Estrogen receptor (ER)-positive breast tumors are treated with endocrine therapies which specifically target the ER. Patients can remain disease-free for many years; however, resistance to treatment eventually develops, and the majority of women will suffer a recurrence of metastatic cancer. We hypothesized that the key to the long-term treatment of women with ER-positive breast cancers was to focus on identifying novel mechanisms of resistance using metastatic tumors resistant to therapy where tumor evolution and clonal selection have occurred. We identified the androgen receptor (AR) as a new clinical target which was up regulated in resistant, metastatic tumors. We have learned that AR functionally collaborates with ER, and that resistance may be associated with a failure of hormone therapy to completely block both androgen and estrogen signaling. We have also discovered that AR-overexpressing cells become metastatic in vivo. Furthermore, we were the first to identify that the estrogen receptor ESR1 gene can be mutated in metastatic tumors; acquiring hormone-independent and endocrine therapy-resistant functions which we hypothesize will also be impacted by ligand-independent AR signaling. Importantly, cells with ESR1 mutations also up-regulate AR, demonstrating a unique relationship between these mutations and AR. Our Aims are: (1) To determine if receptor crosstalk (WT or mutant ER with AR) is a mechanism of resistance to hormonal agents, (2) To determine whether AR employs novel nuclear receptor interactions to drive hormone resistance, and (3) To determine AR and ESR1 mutant effects on invasion and metastasis. Key success has been made in developing resistant models with endogenous up regulation of AR coincident with acquired resistance, and we have already identified potential AR-mediated candidate resistance mechanisms. Undoubtedly hormone therapy resistance in patients is multifactorial and will require combination hormonal and targeted therapy along with knowledge of the activation status of key pathways, such as those arising from mutations in ER in metastatic tumors. Our work will impact a large number of women with ER-positive breast cancer who recur with therapy-resistant disease.
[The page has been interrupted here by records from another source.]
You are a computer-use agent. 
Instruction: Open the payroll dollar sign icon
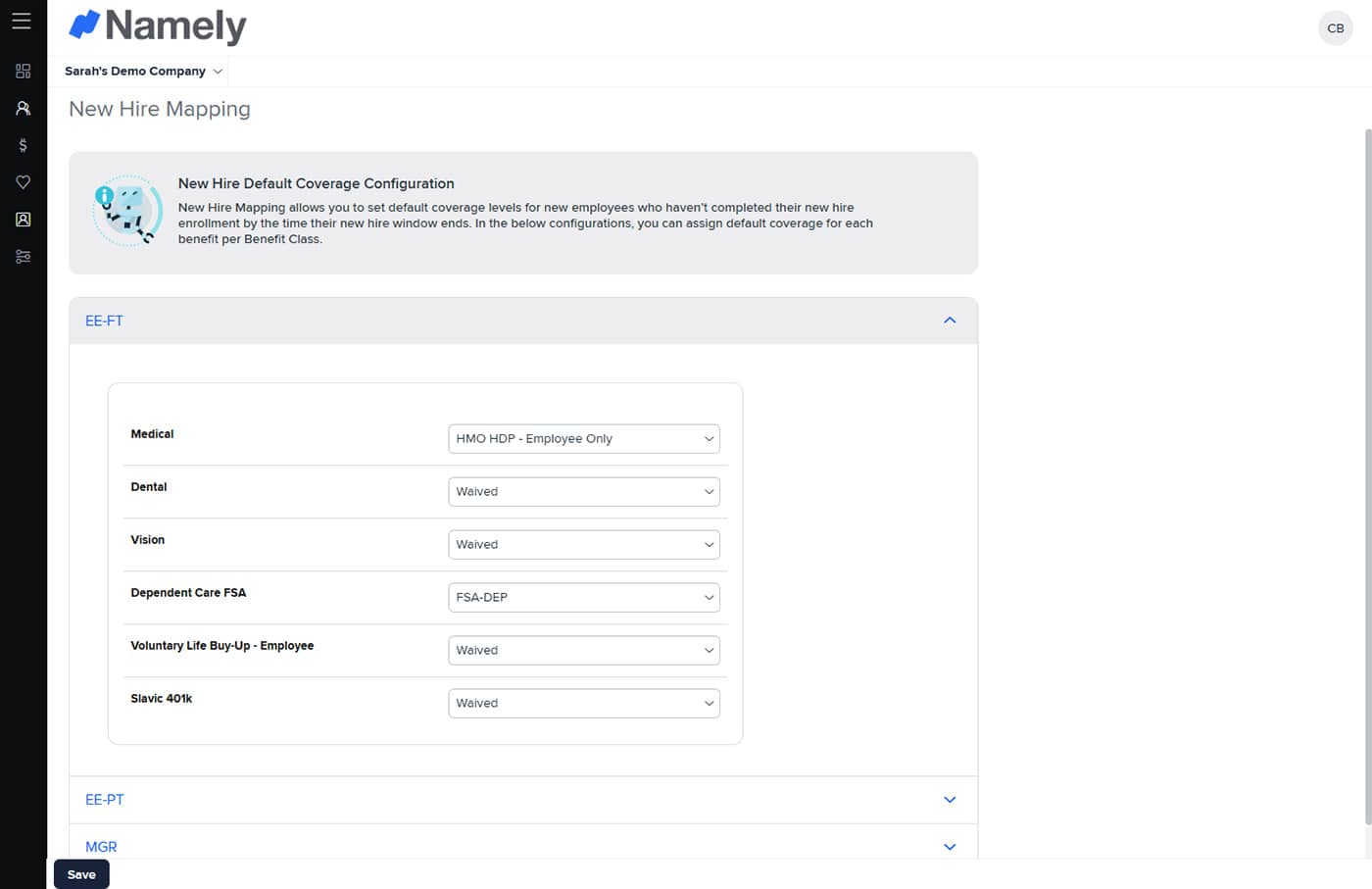[23, 145]
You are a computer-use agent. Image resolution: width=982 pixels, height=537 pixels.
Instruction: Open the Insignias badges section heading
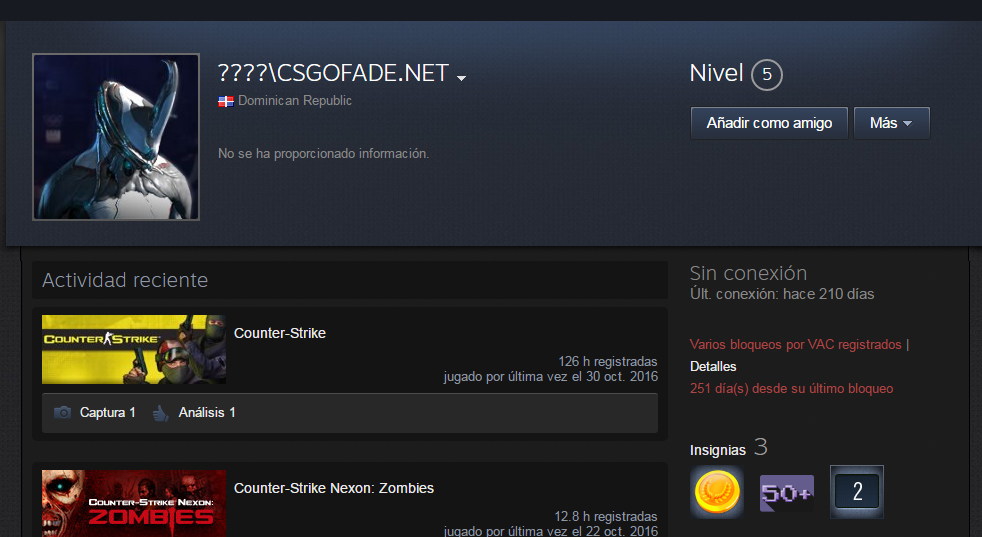pos(718,450)
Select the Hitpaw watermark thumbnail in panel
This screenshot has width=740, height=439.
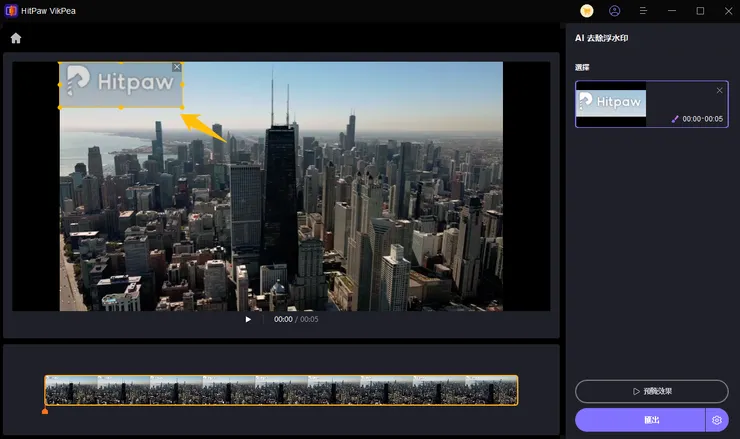click(x=611, y=102)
雌激素受体(ER)阳性的乳腺肿瘤可以通过内分泌疗法进行治疗，这种疗法针对的是 呃。患者可以保持多年的无病状态；然而，对治疗的抵抗力最终会产生， 而且大多数女性将遭受转移性癌症的复发。我们假设解开 雌激素受体阳性乳腺癌妇女的长期治疗重点是确定新的机制 使用转移性肿瘤耐药治疗的耐药性，其中肿瘤进化和克隆选择 发生了。我们发现雄激素受体(AR)是一个新的临床靶点，它在 耐药的转移性肿瘤。我们了解到，AR在功能上与ER合作，而抵抗 可能与激素治疗完全阻断雄激素和雌激素的失败有关 发信号。我们还发现，AR过表达的细胞在体内会发生转移。此外，我们 我们首次发现雌激素受体ESR1基因在转移性肿瘤中可以突变；获得 我们推测的激素非依赖性和内分泌治疗抵抗功能也将受到影响 通过非配体依赖的AR信号。重要的是，ESR1突变的细胞也上调AR， 证明了这些突变与AR之间的独特关系。我们的目标是：(1)确定是否 受体串扰(WT或带有AR的突变体ER)是一种抵抗激素制剂的机制，(2) 确定AR是否使用新的核受体相互作用来驱动激素抵抗，以及(3) 确定AR和ESR1突变在侵袭和转移中的作用。在以下方面取得了关键成功 发展内源性AR上调与获得性耐药一致的耐药模型 已经确定了潜在的AR介导的候选抗性机制。毫无疑问，荷尔蒙 患者的治疗耐药性是多因素的，需要激素和靶向联合治疗。 以及关键通路的激活状态的知识，例如由内质网突变引起的 转移性肿瘤。我们的工作将影响大量ER阳性乳腺癌复发的女性 患有无法治疗的疾病。